I think retiring at 46 might be a bit optimistic, given your current situation, but you never know. I just looked up my own records. When I turned 31, back in April of 2001, I had about $80K saved up. By that time, my salary was around $36,400 annually, but I had been working a second job delivering pizzas as well, and that was good for around $16-18K per year when the times were good. Incidentally though, 2000-2001 was when I started phasing that job out.


Anyway, I crossed the $1M mark back in August 2014, 13 years and 4 months after my 31st birthday. Currently hovering around $1,075K, and I'm hoping to hit maybe $1.2M by my 46th birthday. I probably could retire if I really wanted to, but I'd have to cut corners and economize here and there, at first, at least.


Still, a lot of things can happen in 15 years. For instance, since my 31st birthday I've seen two serious recessions. I ultimately suffered a ~30% loss in 2001 and another ~23% in 2002. And then when the "Great Recession" hit, at its worst I was down by about half. And yet, I managed to hit $1M about a year and a half earlier than my original forecast (which was by my 46th birthday).


So, it's entirely possible. I didn't do anything really genius-level, and made a few blunders along the way. And, along the way discovered "hedonistic creep" (at least that's what I call it, and OMY syndrome :p
 
Dang, Andre, that is truly impressive! Good job, and I can't imagine you having done a whole lot of hedonism with your savings rate over the past 13 years. Nice!!
 
Thanks Sarah. I've lived fairly modestly for the most part, but have splurged here and there...new garage, converting the house over from an oil furnace to all electric heat pump/central ac (which also required upgraded electric service and a new circuit breaker box), a new pickup, 4 trips to Aruba, and more money into the antique cars than I'll ever want to admit to.

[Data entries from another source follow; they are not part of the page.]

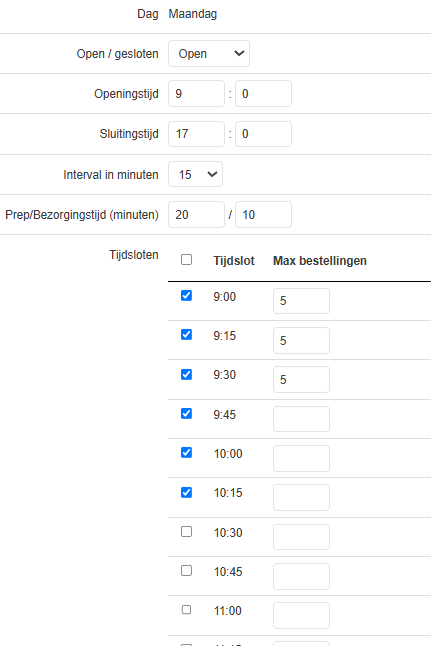Image resolution: width=431 pixels, height=646 pixels.
Task: Click the Openingstijd minutes field
Action: pyautogui.click(x=263, y=94)
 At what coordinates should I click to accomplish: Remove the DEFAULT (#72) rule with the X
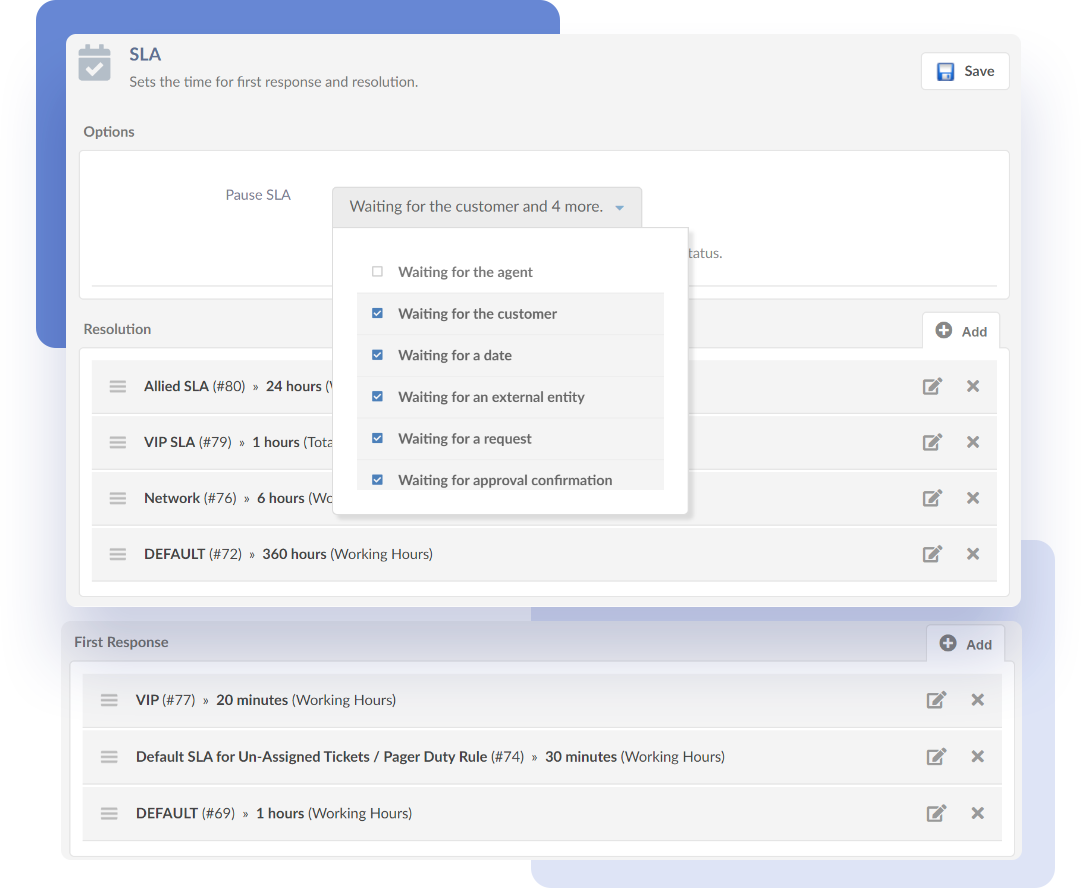click(973, 553)
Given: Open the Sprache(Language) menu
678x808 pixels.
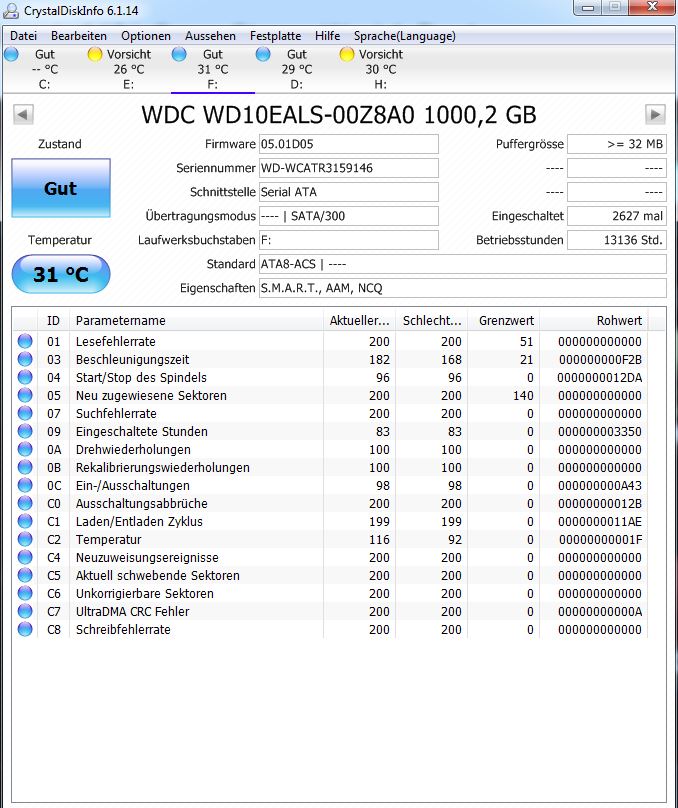Looking at the screenshot, I should (404, 36).
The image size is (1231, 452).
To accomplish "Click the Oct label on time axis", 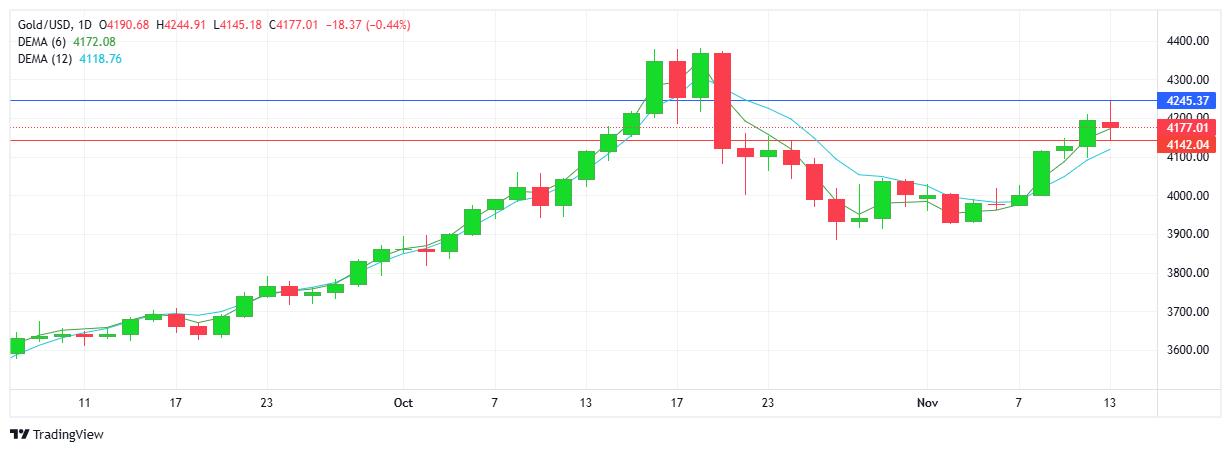I will click(403, 403).
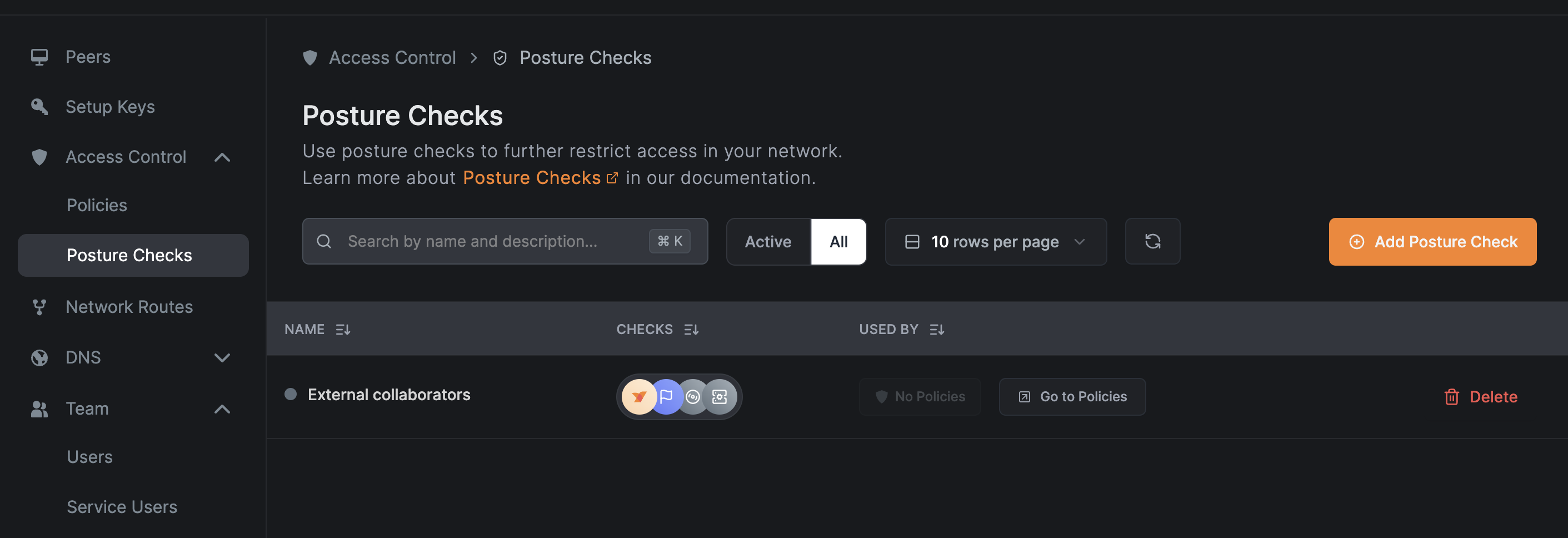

But, I also have two house mates that help out with the bills, walked away with a nice check when I sold my condo in 2004, and raided some home equity in the current place. So, I've had a few bouts of good luck in there, as well.


I think the main thing that keeps me working right now is that in the next few years, I want to move to a better house in a nicer neighborhood. I could actually afford the house now, but it would seriously push back my early retirement dreams. So I'm planning to wait until I can put down a big down payment, have a reasonable mortgage, and not have any of it put a serious dent in the retirement portfolio.
 
If you save 60% of your income, you may be able to retire in 15 years. Another idea is to invest in real estate. Buy a duplex, live in one side, and rent out the other side. Pay it off in 15 years. This would reduce your living expenses and bring in income in 15 years. Investment properties are not for everyone though. I have one single family rental house that will cover 33-50% of my expenses in retirement. I bought the house when I was 26, but did not start saving for retirement until I was about 30 or 31, and I now have $235,000 saved up, though I have not been maxing out my 457 every year. I also have student loans that are slowing me down, originally almost $24,000.